Fixed-block vs content-defined chunking — which wins?
Fixed-block (e.g., 4 KB) is fast but vulnerable to the 'insert shift' problem — inserting one byte in the middle of a file changes every subsequent chunk boundary, so no later chunks match the old version. Content-defined chunking (Rabin fingerprint, FastCDC) picks boundaries where the data itself has a property, so insertions only invalidate one or two chunks. Better dedup ratio at higher CPU cost.
What dedup ratios are realistic?
VM backups: 10-50× (most blocks repeat across guest OSes). File-server backups: 5-20× (long retention windows produce many identical versions). Email archives: 3-10×. Database backups: 2-5×. General mixed file storage: 1.5-3×. Encrypted or compressed data: typically 1× — pre-compression dedup matters.
Inline vs post-process deduplication — which is better?
Inline (compute hash during write, skip duplicates immediately) saves disk write bandwidth but adds latency. Post-process (write all bytes, scan for duplicates later) is faster on the write path but needs the full data to land first. Inline is mandatory for backup appliances where ingest bandwidth is the bottleneck; post-process suits primary storage with idle cycles.
What about hash collisions?
SHA-256 collisions are cryptographically astronomical — under reasonable assumptions (2^128 chunks), one collision per 2^128 stored. Even paranoid deployments use double hashing (SHA-256 + comparison verify) for archival data. The chance of silent corruption from a hash collision is many orders of magnitude lower than from disk failure.

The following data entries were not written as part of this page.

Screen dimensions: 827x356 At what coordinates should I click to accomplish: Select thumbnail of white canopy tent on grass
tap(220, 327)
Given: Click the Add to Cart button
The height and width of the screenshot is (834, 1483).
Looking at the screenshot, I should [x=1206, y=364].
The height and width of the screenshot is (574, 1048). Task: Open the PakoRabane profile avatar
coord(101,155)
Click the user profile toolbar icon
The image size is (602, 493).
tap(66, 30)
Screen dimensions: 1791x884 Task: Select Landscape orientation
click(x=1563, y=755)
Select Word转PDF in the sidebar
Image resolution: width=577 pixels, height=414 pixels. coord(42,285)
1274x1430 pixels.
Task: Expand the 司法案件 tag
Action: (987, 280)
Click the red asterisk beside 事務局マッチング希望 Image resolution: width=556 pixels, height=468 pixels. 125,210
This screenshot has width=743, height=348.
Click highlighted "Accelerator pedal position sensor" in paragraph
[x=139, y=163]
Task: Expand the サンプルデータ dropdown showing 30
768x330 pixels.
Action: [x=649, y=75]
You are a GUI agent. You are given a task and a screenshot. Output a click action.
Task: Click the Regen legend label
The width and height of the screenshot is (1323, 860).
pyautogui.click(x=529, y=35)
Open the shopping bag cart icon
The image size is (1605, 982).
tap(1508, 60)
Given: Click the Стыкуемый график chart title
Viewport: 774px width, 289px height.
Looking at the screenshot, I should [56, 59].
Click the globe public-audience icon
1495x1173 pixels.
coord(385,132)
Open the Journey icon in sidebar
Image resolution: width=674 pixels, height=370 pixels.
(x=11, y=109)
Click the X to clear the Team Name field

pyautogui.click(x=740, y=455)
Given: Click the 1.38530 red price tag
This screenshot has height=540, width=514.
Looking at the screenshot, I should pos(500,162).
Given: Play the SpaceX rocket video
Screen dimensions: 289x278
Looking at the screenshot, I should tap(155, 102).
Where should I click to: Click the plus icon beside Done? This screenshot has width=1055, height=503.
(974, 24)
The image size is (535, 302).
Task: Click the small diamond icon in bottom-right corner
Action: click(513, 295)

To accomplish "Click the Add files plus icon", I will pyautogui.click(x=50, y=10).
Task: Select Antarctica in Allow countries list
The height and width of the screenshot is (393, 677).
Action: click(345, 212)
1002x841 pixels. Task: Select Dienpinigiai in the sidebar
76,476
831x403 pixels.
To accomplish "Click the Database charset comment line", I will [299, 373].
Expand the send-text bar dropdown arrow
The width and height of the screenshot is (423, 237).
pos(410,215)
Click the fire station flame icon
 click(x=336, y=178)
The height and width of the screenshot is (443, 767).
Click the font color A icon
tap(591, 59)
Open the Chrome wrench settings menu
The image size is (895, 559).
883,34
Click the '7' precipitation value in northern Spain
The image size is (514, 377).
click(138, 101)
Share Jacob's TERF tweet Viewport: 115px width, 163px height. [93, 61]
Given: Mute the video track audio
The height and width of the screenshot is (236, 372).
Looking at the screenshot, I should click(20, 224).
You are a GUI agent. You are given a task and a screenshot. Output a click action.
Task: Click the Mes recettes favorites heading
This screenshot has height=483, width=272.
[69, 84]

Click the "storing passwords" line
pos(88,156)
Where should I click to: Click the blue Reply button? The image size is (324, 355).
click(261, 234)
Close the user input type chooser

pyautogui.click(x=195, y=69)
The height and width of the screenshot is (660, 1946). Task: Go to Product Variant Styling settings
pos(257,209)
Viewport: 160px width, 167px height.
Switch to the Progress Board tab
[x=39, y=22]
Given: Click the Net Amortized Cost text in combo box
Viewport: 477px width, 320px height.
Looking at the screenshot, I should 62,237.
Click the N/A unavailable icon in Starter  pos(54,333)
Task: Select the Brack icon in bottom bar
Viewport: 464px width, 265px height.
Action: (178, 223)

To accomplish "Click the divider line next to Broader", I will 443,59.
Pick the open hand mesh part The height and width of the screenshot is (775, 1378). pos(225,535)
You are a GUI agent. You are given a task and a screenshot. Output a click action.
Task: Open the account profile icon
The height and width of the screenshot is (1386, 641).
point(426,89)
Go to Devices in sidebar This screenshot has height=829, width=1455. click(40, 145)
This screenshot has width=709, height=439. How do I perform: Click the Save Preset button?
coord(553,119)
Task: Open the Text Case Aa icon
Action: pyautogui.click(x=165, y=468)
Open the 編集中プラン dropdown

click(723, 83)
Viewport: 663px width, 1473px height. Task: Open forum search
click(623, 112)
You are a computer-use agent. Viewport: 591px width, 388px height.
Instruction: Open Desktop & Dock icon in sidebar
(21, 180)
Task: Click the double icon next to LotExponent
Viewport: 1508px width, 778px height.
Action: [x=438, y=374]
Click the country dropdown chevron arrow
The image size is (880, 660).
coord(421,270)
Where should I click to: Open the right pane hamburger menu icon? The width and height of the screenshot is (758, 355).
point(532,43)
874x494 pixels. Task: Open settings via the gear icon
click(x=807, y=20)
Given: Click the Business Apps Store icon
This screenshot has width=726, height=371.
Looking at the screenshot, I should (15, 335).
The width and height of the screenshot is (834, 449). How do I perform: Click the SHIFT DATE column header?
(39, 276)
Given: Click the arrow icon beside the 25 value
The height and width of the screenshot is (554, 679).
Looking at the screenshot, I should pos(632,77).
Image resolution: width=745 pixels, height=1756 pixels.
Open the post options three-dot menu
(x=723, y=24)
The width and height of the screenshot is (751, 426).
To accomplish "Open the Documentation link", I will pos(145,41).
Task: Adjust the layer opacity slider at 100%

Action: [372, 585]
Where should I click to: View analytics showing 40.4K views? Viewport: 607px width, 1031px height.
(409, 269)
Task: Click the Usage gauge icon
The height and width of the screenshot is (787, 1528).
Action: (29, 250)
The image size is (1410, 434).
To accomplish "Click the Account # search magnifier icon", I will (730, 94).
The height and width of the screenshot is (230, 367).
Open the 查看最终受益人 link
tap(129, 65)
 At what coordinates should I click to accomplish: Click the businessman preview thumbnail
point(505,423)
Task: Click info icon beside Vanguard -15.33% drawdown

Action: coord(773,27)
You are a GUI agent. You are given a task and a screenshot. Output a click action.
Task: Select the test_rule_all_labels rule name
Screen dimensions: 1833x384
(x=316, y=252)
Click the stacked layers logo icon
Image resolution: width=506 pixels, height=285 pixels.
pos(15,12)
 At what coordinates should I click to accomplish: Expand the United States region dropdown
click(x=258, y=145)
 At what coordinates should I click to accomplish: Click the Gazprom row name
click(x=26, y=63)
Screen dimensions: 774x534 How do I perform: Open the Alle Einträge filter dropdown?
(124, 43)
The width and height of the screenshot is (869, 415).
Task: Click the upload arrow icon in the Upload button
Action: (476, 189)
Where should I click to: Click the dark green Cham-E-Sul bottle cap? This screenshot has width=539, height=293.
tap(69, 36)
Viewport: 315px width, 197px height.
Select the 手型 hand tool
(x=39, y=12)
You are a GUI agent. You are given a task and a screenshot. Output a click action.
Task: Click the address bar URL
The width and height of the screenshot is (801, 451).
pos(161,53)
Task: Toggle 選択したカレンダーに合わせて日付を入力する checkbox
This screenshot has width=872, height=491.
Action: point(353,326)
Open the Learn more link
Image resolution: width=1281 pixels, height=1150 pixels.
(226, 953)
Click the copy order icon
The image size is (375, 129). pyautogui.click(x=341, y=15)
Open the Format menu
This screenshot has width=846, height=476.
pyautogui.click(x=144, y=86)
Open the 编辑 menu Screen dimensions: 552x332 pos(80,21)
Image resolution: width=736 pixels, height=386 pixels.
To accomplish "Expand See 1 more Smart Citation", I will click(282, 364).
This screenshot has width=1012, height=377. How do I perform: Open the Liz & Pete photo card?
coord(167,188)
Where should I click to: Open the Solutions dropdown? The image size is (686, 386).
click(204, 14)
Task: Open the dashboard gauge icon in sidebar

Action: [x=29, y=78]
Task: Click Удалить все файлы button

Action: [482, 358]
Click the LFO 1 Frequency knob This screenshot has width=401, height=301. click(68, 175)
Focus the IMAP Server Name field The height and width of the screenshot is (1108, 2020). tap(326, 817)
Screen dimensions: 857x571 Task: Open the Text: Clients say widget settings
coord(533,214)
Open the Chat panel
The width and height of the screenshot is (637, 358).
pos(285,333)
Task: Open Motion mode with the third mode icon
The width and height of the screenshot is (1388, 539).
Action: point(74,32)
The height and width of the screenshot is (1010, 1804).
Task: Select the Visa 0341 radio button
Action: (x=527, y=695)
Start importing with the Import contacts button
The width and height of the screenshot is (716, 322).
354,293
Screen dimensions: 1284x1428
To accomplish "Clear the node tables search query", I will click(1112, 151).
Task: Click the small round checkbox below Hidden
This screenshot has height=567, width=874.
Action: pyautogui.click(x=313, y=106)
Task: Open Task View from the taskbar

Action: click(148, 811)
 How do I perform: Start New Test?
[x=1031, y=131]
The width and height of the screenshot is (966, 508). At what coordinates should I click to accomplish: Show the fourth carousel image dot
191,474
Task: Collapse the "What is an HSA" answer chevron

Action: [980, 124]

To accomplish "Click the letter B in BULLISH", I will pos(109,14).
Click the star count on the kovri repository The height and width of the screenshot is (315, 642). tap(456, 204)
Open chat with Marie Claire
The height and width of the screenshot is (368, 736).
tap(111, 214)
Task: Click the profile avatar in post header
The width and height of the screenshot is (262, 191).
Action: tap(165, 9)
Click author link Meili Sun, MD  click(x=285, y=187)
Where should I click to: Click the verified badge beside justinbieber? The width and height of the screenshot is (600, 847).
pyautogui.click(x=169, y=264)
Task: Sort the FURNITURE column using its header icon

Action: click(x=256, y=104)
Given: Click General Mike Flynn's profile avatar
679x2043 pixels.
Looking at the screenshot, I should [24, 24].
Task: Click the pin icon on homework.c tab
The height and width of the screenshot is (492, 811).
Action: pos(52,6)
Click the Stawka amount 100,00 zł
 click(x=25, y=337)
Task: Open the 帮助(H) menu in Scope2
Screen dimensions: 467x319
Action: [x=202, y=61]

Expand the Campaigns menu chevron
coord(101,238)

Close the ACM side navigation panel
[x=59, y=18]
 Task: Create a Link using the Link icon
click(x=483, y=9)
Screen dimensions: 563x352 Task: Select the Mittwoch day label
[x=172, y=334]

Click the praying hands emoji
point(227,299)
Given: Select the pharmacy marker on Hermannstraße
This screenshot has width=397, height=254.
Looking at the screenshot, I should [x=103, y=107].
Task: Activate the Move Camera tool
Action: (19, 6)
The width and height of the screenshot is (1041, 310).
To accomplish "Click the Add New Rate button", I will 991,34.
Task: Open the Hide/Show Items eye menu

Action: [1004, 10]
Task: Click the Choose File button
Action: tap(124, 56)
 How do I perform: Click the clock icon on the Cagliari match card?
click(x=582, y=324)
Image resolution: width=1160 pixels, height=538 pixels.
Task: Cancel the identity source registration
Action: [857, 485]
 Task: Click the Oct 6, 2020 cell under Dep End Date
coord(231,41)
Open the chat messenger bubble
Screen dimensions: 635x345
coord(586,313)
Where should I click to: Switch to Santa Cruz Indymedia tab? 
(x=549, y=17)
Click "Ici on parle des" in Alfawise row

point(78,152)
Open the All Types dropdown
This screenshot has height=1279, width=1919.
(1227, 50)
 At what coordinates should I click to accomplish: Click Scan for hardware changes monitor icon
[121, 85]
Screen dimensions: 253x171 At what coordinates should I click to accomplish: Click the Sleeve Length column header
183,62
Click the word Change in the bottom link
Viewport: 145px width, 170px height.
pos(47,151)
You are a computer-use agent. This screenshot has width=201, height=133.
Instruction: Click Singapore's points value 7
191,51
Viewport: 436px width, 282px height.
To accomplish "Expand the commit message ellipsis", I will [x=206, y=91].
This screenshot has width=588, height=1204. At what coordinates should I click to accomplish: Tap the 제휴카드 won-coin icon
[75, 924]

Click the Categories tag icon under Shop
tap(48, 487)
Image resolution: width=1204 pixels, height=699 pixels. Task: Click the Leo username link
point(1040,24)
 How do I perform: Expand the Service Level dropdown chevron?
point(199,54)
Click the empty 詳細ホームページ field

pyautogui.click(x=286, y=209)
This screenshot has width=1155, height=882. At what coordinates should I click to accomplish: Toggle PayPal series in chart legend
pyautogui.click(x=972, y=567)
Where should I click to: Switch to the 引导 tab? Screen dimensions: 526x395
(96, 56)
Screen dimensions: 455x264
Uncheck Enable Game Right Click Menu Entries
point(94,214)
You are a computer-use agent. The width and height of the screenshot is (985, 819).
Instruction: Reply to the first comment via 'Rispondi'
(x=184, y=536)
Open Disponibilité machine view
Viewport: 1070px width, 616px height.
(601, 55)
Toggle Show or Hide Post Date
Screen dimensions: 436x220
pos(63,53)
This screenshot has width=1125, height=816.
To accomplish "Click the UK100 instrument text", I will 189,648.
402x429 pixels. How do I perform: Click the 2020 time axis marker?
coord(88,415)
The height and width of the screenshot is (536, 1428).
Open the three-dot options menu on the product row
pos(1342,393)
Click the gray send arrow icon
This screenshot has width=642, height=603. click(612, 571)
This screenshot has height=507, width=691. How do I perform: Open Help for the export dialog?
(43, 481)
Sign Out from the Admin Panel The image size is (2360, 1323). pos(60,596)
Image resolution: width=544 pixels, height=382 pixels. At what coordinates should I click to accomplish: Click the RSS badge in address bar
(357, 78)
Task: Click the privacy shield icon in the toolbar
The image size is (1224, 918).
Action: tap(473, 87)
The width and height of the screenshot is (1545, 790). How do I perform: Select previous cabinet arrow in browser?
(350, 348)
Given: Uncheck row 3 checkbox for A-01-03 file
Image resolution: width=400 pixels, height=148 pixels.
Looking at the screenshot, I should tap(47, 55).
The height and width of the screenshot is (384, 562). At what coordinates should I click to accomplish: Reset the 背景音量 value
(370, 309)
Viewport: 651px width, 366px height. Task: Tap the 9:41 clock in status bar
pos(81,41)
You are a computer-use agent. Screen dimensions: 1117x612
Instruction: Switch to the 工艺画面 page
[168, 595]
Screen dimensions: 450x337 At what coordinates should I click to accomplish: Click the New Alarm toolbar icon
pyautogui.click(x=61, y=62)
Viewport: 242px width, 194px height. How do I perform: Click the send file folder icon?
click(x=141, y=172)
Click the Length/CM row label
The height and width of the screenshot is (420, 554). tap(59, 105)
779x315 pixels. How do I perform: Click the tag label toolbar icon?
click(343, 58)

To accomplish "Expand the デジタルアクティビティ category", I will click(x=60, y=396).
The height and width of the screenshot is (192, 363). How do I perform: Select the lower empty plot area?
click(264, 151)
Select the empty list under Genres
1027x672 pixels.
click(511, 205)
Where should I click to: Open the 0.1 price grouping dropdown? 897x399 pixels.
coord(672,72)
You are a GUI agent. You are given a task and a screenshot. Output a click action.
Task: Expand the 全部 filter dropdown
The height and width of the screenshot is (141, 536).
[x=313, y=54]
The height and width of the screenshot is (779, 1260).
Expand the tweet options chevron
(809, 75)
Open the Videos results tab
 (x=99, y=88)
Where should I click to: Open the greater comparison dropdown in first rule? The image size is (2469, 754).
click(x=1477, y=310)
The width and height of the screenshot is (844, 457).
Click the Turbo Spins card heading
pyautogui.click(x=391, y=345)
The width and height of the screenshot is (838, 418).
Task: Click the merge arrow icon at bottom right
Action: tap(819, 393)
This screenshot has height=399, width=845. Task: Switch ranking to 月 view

Why is the dedup index so large?
For every chunk stored, the index keeps (hash → physical location). At 32-byte hashes and 64 KB chunks, a 100 TB store needs ~1.6 billion entries → ~50 GB index just to map. ZFS dedup is notorious for this — the index must fit in RAM for tolerable lookup latency, gating deployments at small-to-medium scale.